Life is hard. I’ve always heard that,
But thought it had to be cinematic to be true.
You know, like it had to have a music score by John Williams and play on the big screen.
A friend decided this week to separate from her husband;
They have two small children and a house to sell.
Its winter, and the market is soft.
So, they’ll be living together there for a while, knowing
The marriage is over but unable to move on.
The screaming matches have evaporated from mutual exhaustion,
The warring parties withdraw to separate bedrooms to
Wait for Spring, for the lawyers, for a miracle.
Another’s wife had abdominal surgery,
another’s daughter is struggling with a devastating cosmetic disease,
another’s child is drifting through life, and her mother worries.
A week ago, a 96-year-old woman went through the last chapter and scenes of her life:
A stroke, a fall, pain, sedation, confusion, fear, loneliness;
Her daughter shoulders a burden she has carried before, four times,
With her husband, husband’s parents (both with dementia and in separate rooms in the nursing home) and an aunt.
Walking with them in their last ghastly hours.
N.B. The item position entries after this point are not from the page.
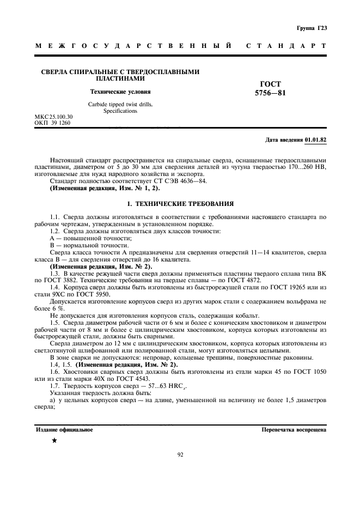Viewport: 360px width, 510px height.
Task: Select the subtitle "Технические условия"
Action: tap(120, 92)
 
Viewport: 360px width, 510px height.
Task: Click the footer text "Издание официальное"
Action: tap(64, 429)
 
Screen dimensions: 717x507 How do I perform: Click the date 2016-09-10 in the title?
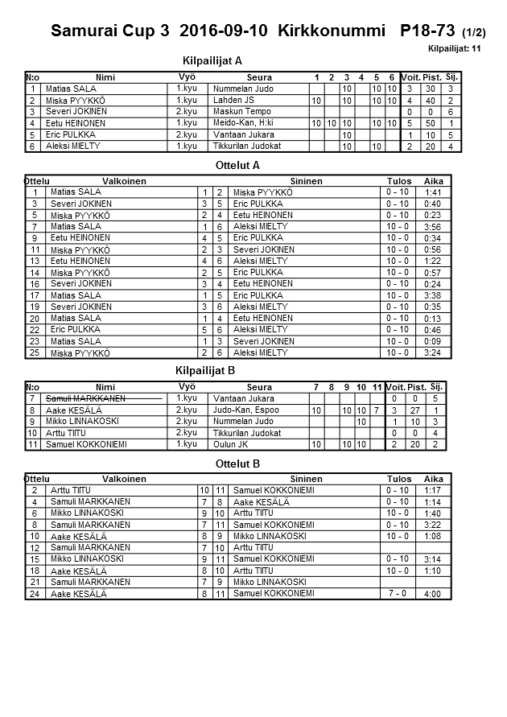point(226,32)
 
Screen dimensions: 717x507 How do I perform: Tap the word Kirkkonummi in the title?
point(334,32)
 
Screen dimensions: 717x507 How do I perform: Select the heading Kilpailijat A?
point(213,60)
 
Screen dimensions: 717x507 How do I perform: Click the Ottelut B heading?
point(238,464)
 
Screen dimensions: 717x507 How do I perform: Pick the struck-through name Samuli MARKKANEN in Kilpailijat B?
point(84,398)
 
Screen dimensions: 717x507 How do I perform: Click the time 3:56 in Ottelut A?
point(433,228)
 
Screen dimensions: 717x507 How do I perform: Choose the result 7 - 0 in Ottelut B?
point(398,593)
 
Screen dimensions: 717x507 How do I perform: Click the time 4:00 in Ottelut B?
point(433,594)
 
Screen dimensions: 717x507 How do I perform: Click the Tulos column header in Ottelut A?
point(398,181)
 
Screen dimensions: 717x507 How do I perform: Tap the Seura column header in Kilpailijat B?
point(259,387)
Sacrifice without complaint.
Then, when life seemed to offer a little
Love for her, that was taken away, too.
She found him in his home
When he failed to show up for dinner.
Life is hard.
She seemed to shrink after that.
What’s the use, her body said.
A distant acquaintance gets the flu and, through a series of
Freak accidents, breaks several toes while throwing up.
Then loses her job, just before finding out that her husband
Has been unfaithful with a teller at the local bank and it all comes pouring out,
How much he hates her. She never knew.
Months later, before the divorce is final, the last is that she learns he’s given her a little bug for a present.
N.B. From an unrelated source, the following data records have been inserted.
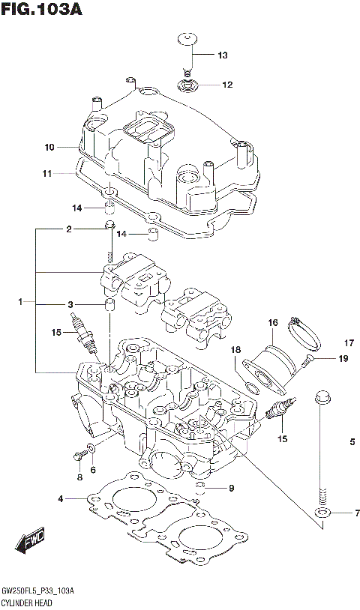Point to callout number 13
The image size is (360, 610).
(222, 55)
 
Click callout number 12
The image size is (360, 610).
(226, 85)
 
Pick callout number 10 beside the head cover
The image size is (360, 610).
(50, 146)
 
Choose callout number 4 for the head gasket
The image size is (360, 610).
(60, 498)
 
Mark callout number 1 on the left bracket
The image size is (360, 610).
(22, 302)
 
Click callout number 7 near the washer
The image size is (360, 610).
(357, 513)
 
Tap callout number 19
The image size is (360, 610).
(343, 359)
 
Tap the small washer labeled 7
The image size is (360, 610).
(323, 513)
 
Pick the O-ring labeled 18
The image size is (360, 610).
(254, 382)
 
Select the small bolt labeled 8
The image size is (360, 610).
(78, 454)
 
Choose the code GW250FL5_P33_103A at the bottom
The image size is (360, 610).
(42, 591)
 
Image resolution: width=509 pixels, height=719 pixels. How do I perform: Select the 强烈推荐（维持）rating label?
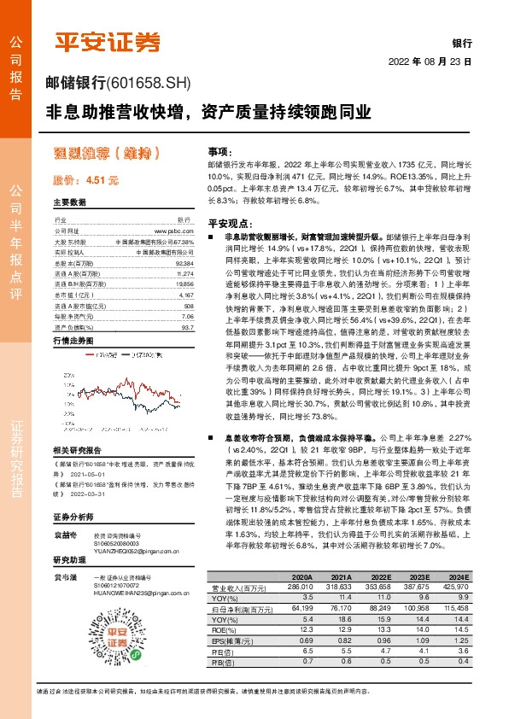[108, 154]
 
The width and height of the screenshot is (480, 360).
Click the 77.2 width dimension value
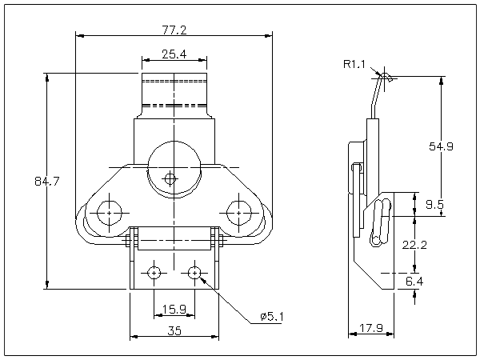pyautogui.click(x=174, y=30)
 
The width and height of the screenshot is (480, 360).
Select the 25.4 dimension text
pyautogui.click(x=174, y=54)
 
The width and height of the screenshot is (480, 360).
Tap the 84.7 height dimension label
pyautogui.click(x=48, y=182)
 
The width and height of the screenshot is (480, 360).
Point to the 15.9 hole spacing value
pyautogui.click(x=174, y=309)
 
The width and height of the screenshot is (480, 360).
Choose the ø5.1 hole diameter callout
pyautogui.click(x=271, y=318)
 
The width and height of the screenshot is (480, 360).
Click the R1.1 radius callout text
pyautogui.click(x=354, y=64)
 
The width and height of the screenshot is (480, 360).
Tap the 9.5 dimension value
pyautogui.click(x=434, y=205)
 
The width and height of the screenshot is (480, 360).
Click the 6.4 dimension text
pyautogui.click(x=414, y=282)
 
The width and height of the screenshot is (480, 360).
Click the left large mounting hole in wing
pyautogui.click(x=108, y=213)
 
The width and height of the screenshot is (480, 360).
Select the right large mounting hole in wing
pyautogui.click(x=238, y=213)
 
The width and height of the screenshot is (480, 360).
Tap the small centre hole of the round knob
pyautogui.click(x=169, y=178)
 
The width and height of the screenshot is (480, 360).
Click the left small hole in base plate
pyautogui.click(x=154, y=273)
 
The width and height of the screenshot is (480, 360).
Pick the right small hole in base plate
pyautogui.click(x=194, y=273)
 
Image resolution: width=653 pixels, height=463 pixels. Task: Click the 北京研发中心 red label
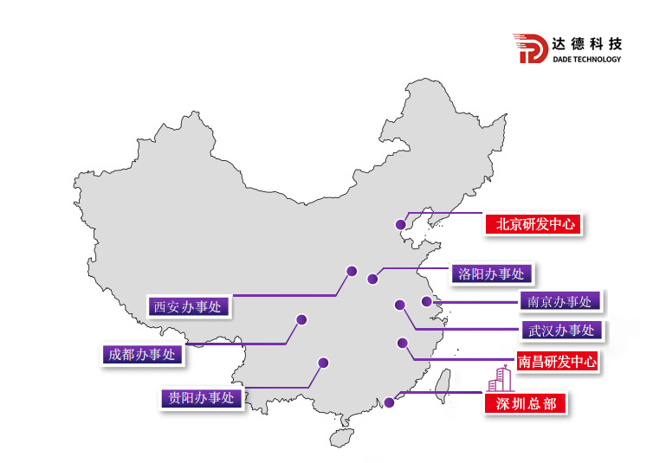533,224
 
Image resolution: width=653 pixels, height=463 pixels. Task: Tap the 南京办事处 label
560,301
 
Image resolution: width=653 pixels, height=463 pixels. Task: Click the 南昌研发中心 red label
557,362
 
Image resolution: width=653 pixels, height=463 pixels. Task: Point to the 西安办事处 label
188,305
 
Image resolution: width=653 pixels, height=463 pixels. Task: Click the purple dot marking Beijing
400,226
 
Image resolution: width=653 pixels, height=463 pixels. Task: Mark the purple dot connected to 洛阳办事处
372,279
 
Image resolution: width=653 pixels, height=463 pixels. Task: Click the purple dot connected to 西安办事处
352,271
Another friend is dropped during a community theater rehearsal while being carried offstage
and shatters several bones in one leg. Months of recovery and rehab and dreariness ensue.
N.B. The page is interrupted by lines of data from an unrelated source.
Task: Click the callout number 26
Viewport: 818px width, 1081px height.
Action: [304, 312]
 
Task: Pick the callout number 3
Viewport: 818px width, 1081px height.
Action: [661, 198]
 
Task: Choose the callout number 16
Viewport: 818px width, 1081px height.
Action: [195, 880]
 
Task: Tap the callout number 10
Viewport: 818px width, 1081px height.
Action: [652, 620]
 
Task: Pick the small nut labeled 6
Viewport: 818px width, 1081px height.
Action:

Healing takes so much longer now.
Life. So hard.
A friend watches yet again as disease erodes the spirit of
His mate and best friend of decades.
Long nights in the darkness, wondering if her breathing
will stop this time… or this time… or this time…
He falls asleep, finally, and wakes at dawn in a panic.
Her chest is moving up and down. This day, like the others,
Will be hard. Nothing to do but get through it. Weeks need to pass.
He lays his head back on the pillow and stares at the ceiling.
Feels his advancing age and
Fears his own decay, he wants to quit, to leave.
He think about the restorative power of new love, could he have it?
But he cannot abandon his first when she needs him most.
There is no one to comfort him, no one to care for the caregiver.
No one likes a whiner. He is silent.
A shower. Helping her to the bathroom. Helping her dress. Holding her. Going to work.
These are the scenes of quiet desperation in ordinary lives. Not cinematic, not grand, not all that unusual.
These are our lives, We’re busy with our lives. Our regular lives.
Full of pain and delusion and quiet courage, full of sorrows and sins and weaknesses, too.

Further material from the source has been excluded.